### Extrait

....................

Rawpixel.com - stock.adobe.com
Dalila Ben Attia, Terranova Security : « la formation est un processus continu »
Responsable formation chez Terranova Security, Dalila Ben Attia explique pourquoi il faut appréhender la formation des utilisateurs à la cybersécurité comme un processus sur la durée.
Terranova accompagne, depuis vingt ans, les entreprises dans la mise en place de programmes de sensibilisation et de renforcement de la sécurité au niveau du facteur humain. Dalila Ben Attia, responsable formation chez Terranova Security, explique que l’éditeur se concentre surtout « sur tous les éléments permettant aux responsables de la sécurité de l’information et en gestion de risque de voir les éléments qui permettent à l’utilisateur de détecter les risques et de connaître les techniques d’évitement ». Et de s’inscrire dans un « processus continu de formation tout au long du cycle de la campagne de sensibilisation ». Car pour elle, il ne s’agit ni plus ni moins que d’un processus comme tous les autres qui sont impliqués dans la sécurité de l’information. À cette nuance près, que le facteur humain est historiquement le parent pauvre d’une discipline dominée par la technologie.
Terranova Security revendique notamment « plus de 10 millions d’utilisateurs actifs sur une plateforme de gestion de la sensibilisation », représentant « plus de 1 000 clients à travers le monde ».
LeMagIT : Lorsque l’on se lance dans la formation de ses collaborateurs au phishing, par exemple, à quelle forme de progression doit-on s’attendre ?
Dalila Ben Attia : Je vais prendre la question dans l’autre sens, à savoir comment démarrer et comment mettre en place un programme efficace. Et c’est plutôt dans ce sens-là que je vais aborder cette question, suivant la maturité de l’organisation, son secteur d’activité, son éventuel historique de sensibilisation. Est-ce que les utilisateurs sont conscients des risques, est-ce qu’ils sont impliqués ? Est-ce que le RSSI a lancé ce programme-là juste pour des raisons de conformité ? Pour des raisons de processus dans sa gestion de la sécurité de l’information de manière générale ? Cela dépend vraiment de l’entreprise et de son orientation vis-à-vis du programme de sensibilisation.

....................

### Données enregistrées

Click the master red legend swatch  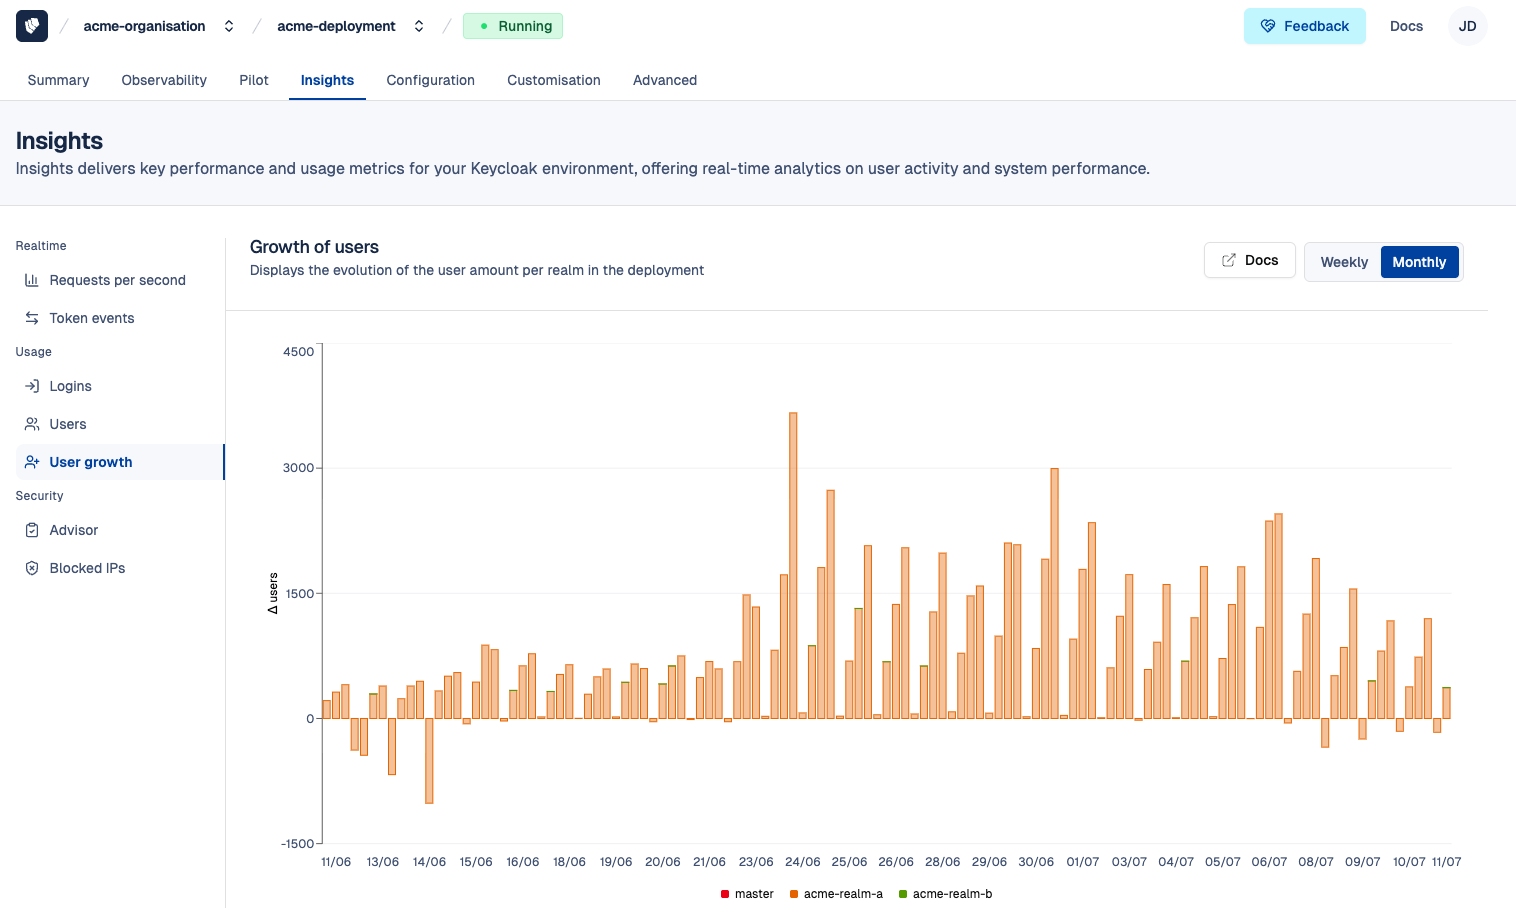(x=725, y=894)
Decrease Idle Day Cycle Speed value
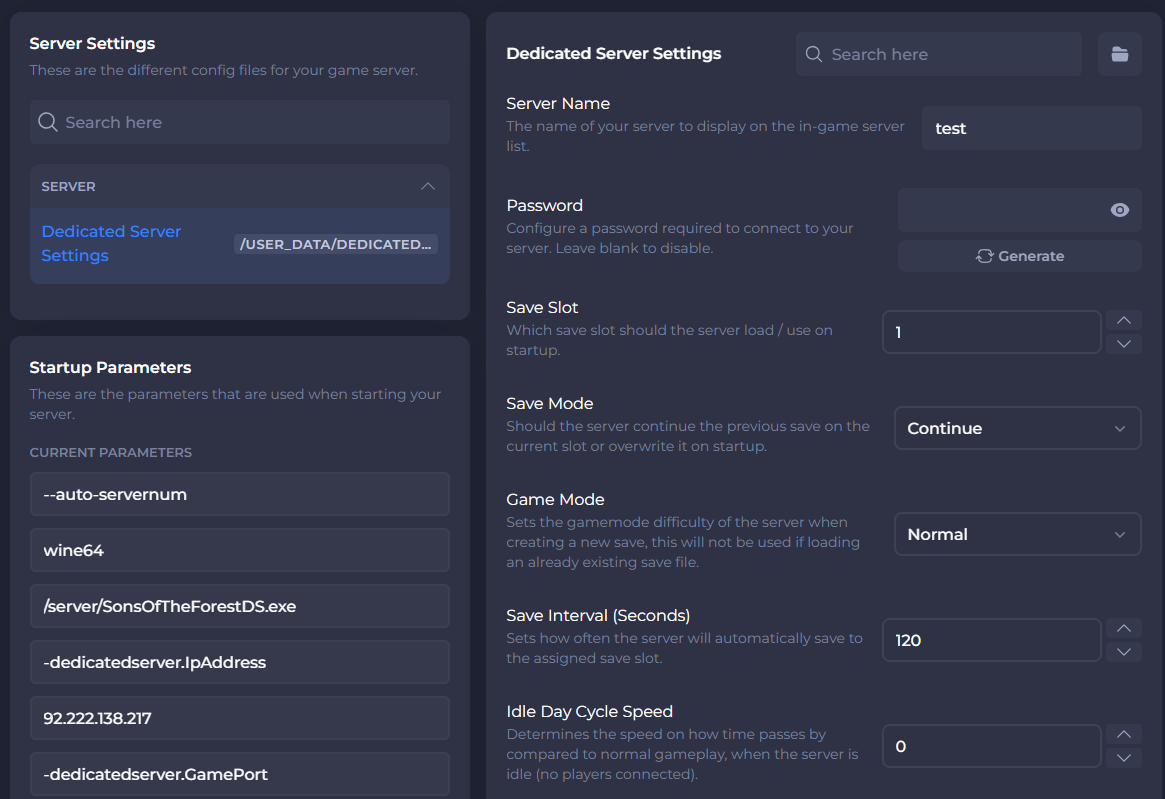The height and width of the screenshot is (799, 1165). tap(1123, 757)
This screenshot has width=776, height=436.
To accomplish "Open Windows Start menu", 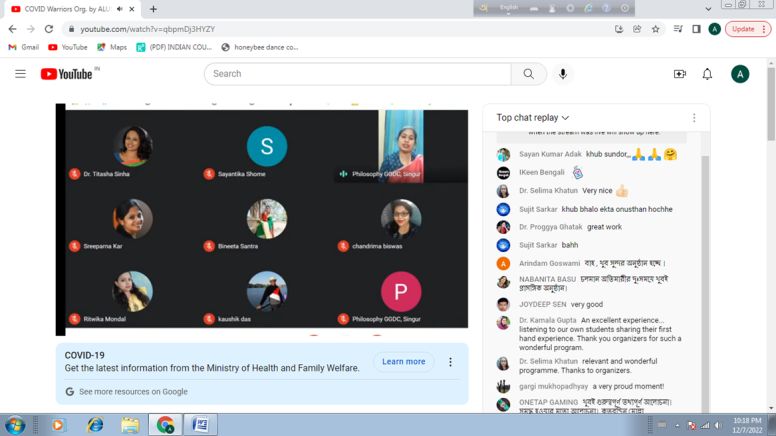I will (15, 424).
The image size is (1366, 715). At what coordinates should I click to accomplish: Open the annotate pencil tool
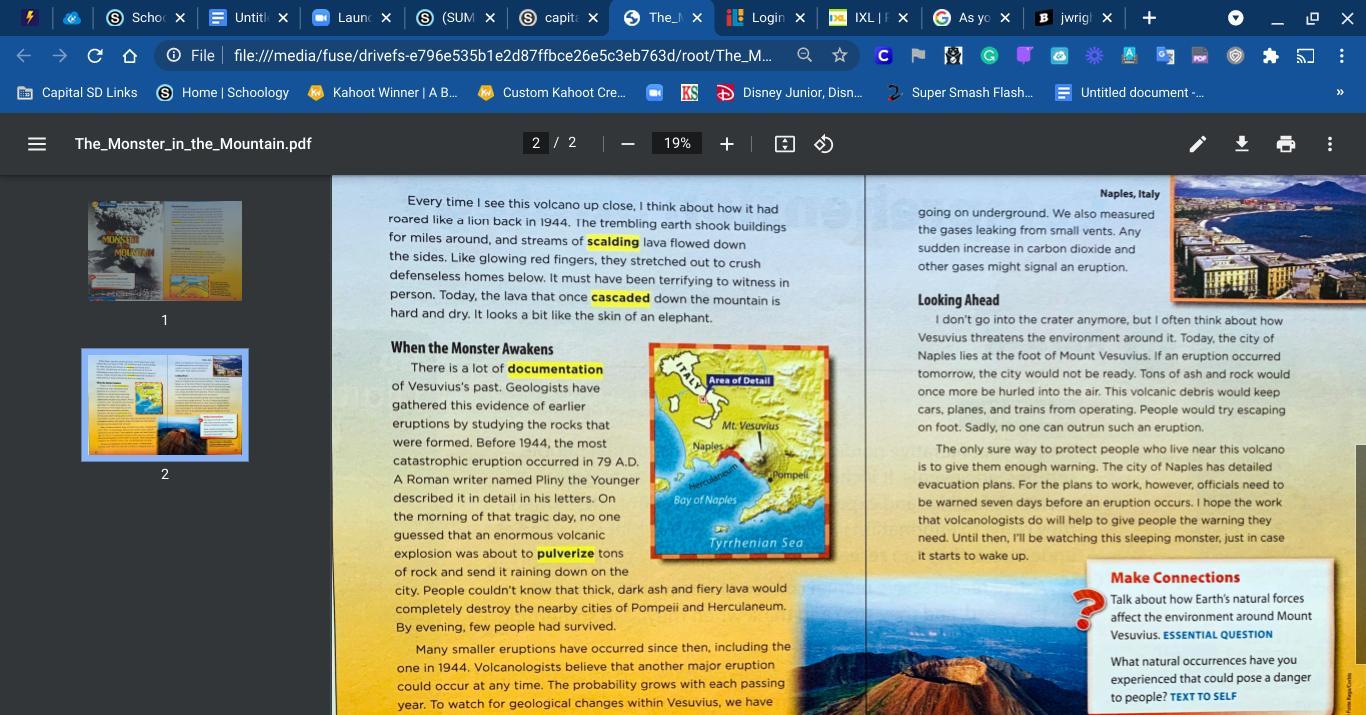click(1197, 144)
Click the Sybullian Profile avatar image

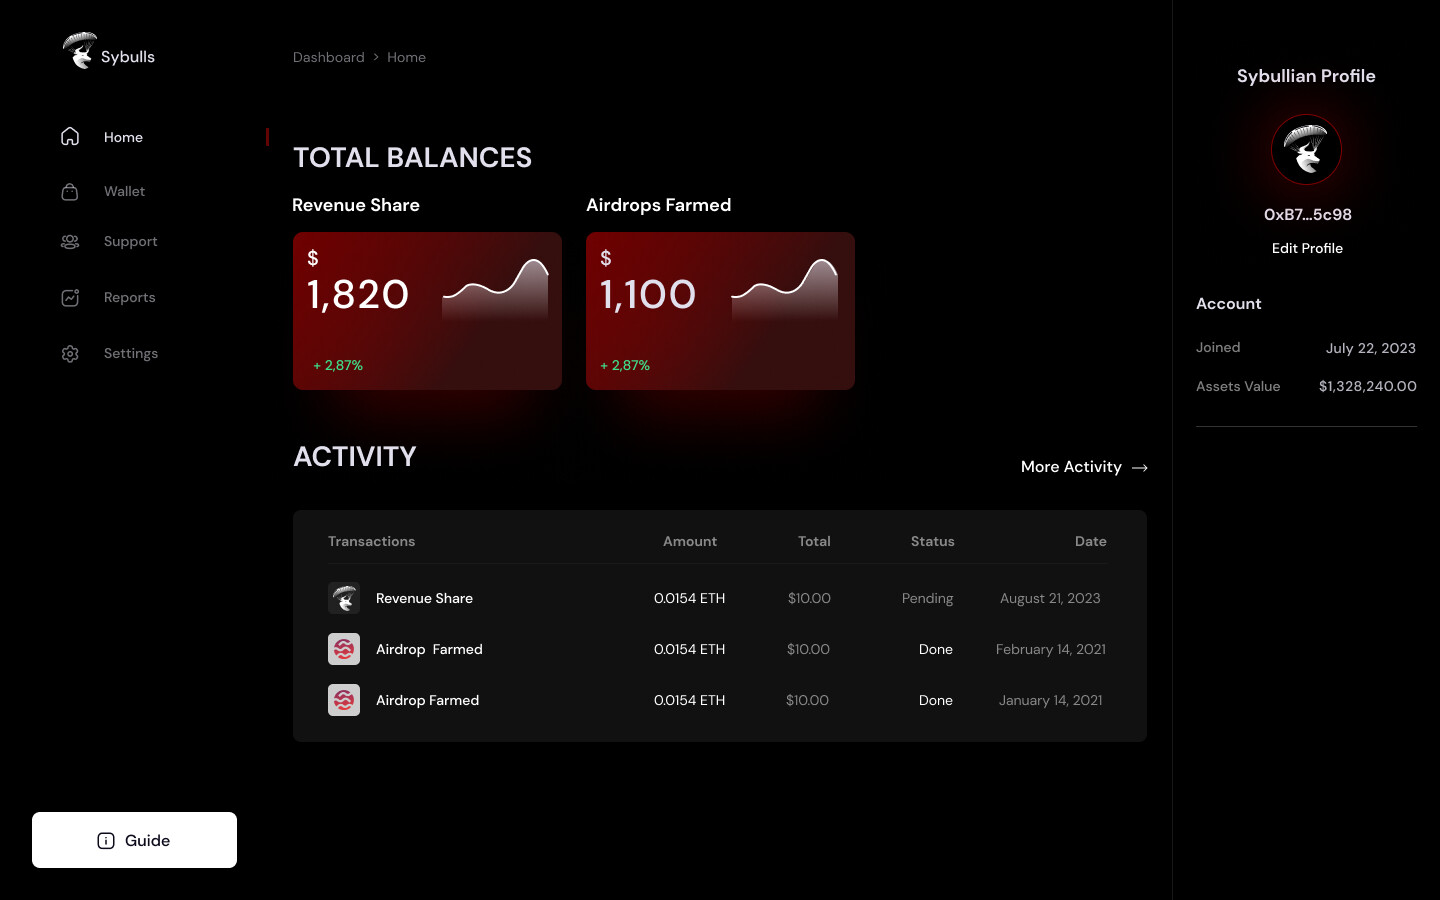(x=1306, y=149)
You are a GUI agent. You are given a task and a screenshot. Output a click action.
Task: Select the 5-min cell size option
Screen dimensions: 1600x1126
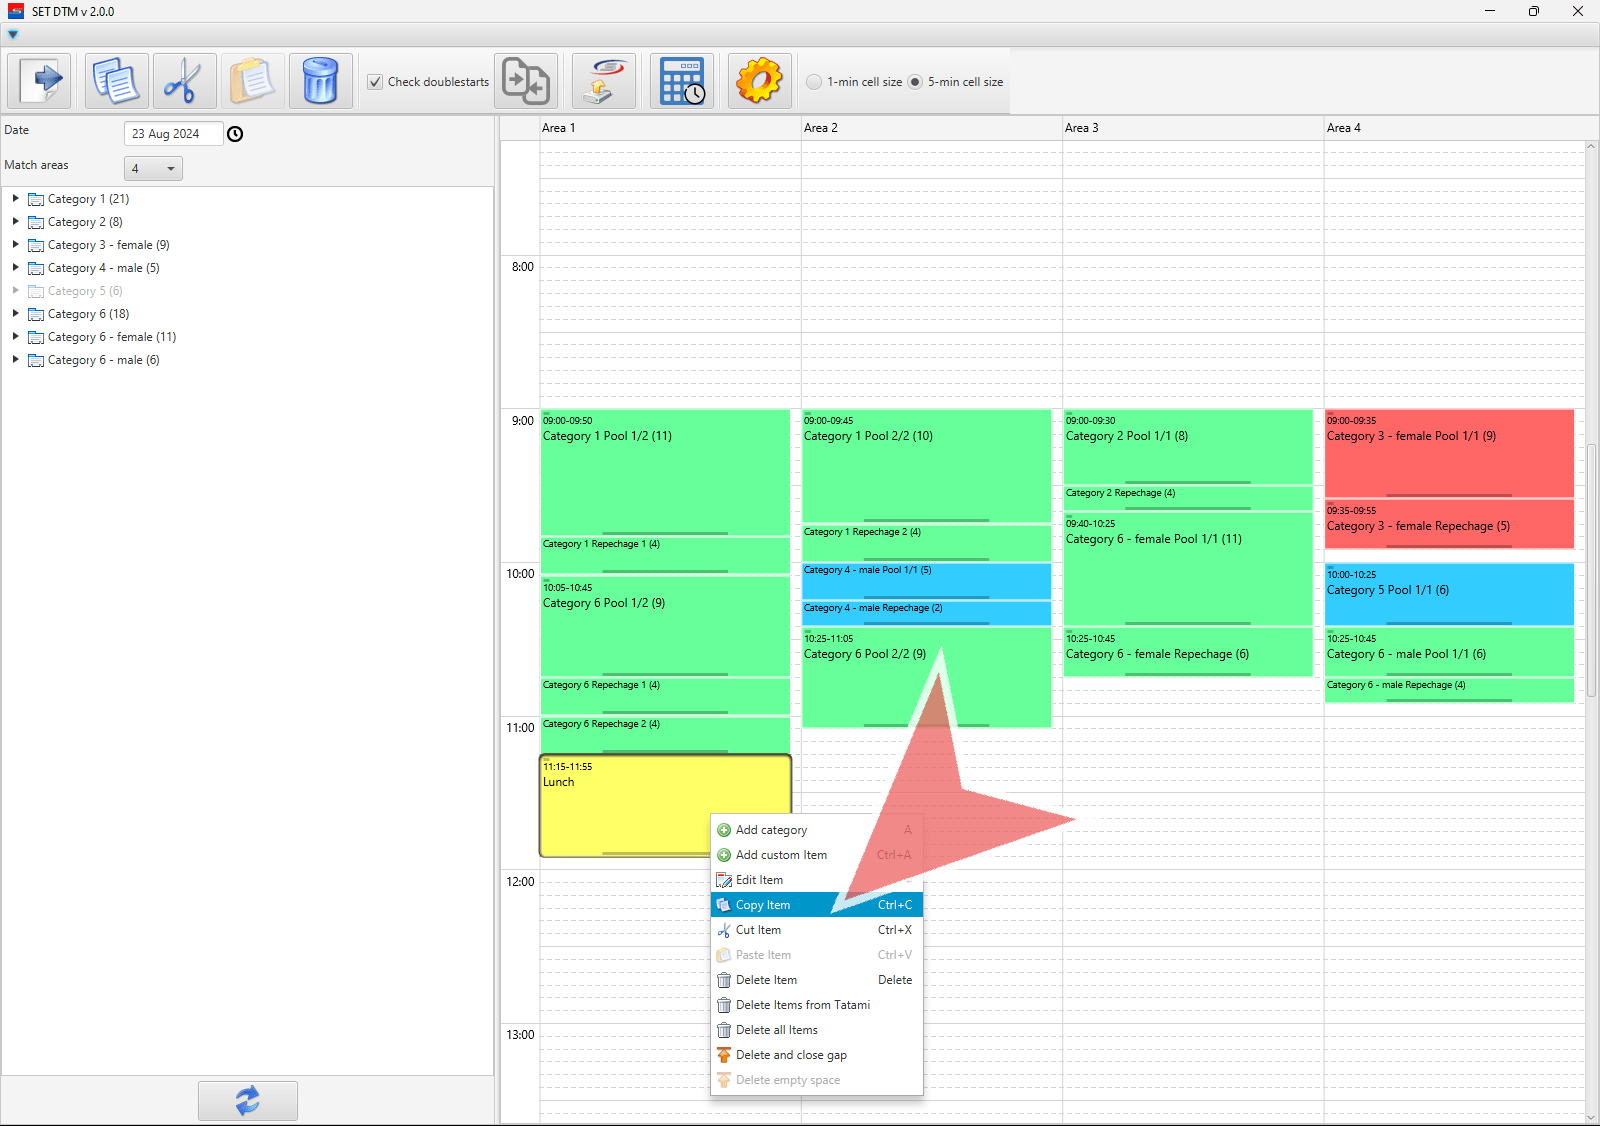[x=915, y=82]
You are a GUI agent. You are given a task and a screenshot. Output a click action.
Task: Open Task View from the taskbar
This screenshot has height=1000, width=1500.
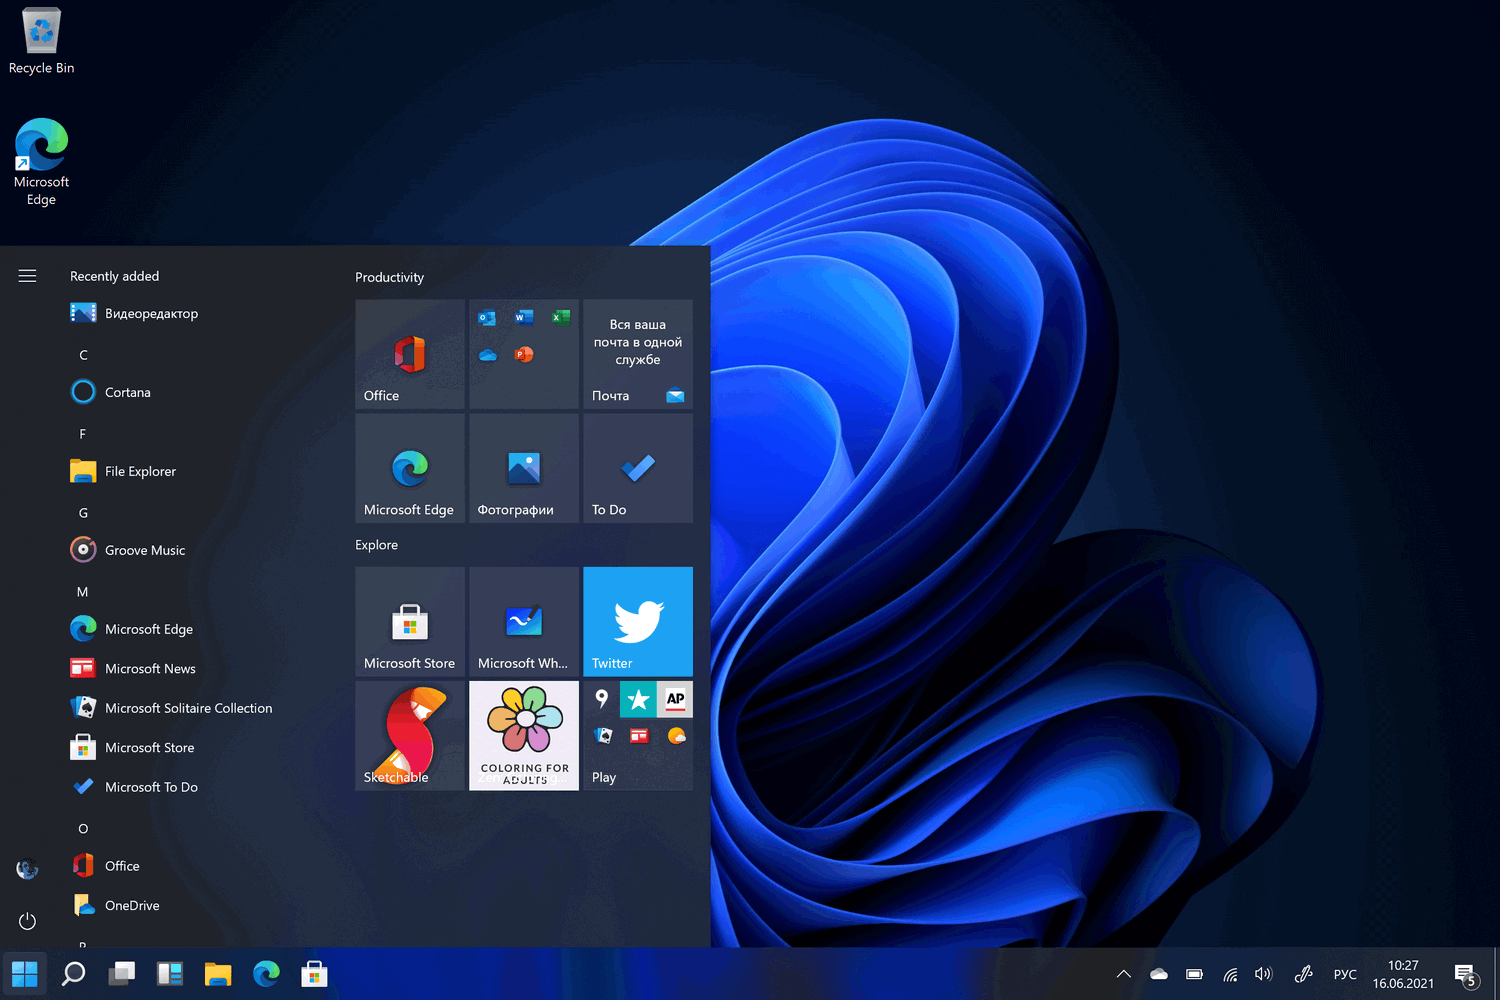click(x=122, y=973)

....................

### Consigne
Recopiez sans rien changer le passage de l'entretien sur la formation à la cybersécurité qui commence par « Terranova accompagne, depuis » et se termine par « par la technologie. ».

### Corrigé
Terranova accompagne, depuis vingt ans, les entreprises dans la mise en place de programmes de sensibilisation et de renforcement de la sécurité au niveau du facteur humain. Dalila Ben Attia, responsable formation chez Terranova Security, explique que l’éditeur se concentre surtout « sur tous les éléments permettant aux responsables de la sécurité de l’information et en gestion de risque de voir les éléments qui permettent à l’utilisateur de détecter les risques et de connaître les techniques d’évitement ». Et de s’inscrire dans un « processus continu de formation tout au long du cycle de la campagne de sensibilisation ». Car pour elle, il ne s’agit ni plus ni moins que d’un processus comme tous les autres qui sont impliqués dans la sécurité de l’information. À cette nuance près, que le facteur humain est historiquement le parent pauvre d’une discipline dominée par la technologie.